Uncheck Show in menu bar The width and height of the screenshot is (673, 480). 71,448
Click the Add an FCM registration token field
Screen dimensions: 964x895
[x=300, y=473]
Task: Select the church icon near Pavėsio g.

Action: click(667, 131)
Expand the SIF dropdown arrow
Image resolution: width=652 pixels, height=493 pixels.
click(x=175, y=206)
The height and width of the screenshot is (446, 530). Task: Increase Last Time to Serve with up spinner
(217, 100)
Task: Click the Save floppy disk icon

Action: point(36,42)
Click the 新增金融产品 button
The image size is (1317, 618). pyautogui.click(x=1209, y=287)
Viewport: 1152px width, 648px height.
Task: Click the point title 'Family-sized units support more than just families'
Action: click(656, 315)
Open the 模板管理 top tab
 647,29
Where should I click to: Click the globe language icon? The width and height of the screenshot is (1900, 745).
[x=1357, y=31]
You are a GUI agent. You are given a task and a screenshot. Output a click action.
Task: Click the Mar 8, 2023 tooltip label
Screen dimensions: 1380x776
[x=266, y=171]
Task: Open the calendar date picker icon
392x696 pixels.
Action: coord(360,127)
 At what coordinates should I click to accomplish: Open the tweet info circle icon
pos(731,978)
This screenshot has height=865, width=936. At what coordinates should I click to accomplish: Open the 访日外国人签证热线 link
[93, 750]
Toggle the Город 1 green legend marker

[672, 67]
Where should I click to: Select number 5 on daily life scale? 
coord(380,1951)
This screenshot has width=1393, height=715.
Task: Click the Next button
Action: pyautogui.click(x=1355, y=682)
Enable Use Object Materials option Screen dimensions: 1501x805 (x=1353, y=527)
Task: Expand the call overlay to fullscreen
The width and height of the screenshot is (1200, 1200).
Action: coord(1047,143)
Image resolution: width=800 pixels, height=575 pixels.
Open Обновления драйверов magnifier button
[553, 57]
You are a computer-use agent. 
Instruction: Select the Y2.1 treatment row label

● **Problem statement**: Once you reach the line that contains "Task: Open the calendar date picker icon", print it and every line after it exactly as written, stopping at the last line of the records and adding nothing.

● **Problem solution**:
Task: Open the calendar date picker icon
392x696 pixels.
Action: coord(360,127)
 At what coordinates should I click to accomplish: Open the tweet info circle icon
pos(731,978)
This screenshot has height=865, width=936. At what coordinates should I click to accomplish: Open the 访日外国人签证热线 link
[93, 750]
Toggle the Город 1 green legend marker

[672, 67]
Where should I click to: Select number 5 on daily life scale? 
coord(380,1951)
This screenshot has width=1393, height=715.
Task: Click the Next button
Action: pyautogui.click(x=1355, y=682)
Enable Use Object Materials option Screen dimensions: 1501x805 (x=1353, y=527)
Task: Expand the call overlay to fullscreen
The width and height of the screenshot is (1200, 1200).
Action: coord(1047,143)
Image resolution: width=800 pixels, height=575 pixels.
Open Обновления драйверов magnifier button
[553, 57]
You are a computer-use agent. 
Instruction: Select the Y2.1 treatment row label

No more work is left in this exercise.